Try it
From the entries that follow, reproduce exactly and only the lines from the line with "642x1637 pixels." to the line with "Click the red", endpoints included.

Task material START

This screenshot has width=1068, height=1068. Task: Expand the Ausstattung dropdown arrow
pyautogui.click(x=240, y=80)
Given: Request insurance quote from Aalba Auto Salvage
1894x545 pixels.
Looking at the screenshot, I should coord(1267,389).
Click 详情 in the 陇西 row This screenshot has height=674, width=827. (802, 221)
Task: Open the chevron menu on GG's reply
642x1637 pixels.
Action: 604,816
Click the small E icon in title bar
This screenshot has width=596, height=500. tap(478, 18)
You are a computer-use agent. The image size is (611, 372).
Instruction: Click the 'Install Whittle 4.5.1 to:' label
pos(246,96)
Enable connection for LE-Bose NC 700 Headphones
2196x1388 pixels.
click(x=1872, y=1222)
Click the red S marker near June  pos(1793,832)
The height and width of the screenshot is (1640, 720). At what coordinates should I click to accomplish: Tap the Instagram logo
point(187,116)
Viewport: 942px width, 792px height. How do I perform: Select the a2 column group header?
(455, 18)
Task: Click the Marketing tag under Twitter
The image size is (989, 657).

Task material END

Result of this exercise
642x1637 pixels.
Action: 604,816
Click the small E icon in title bar
This screenshot has width=596, height=500. tap(478, 18)
You are a computer-use agent. The image size is (611, 372).
Instruction: Click the 'Install Whittle 4.5.1 to:' label
pos(246,96)
Enable connection for LE-Bose NC 700 Headphones
2196x1388 pixels.
click(x=1872, y=1222)
Click the red S marker near June  pos(1793,832)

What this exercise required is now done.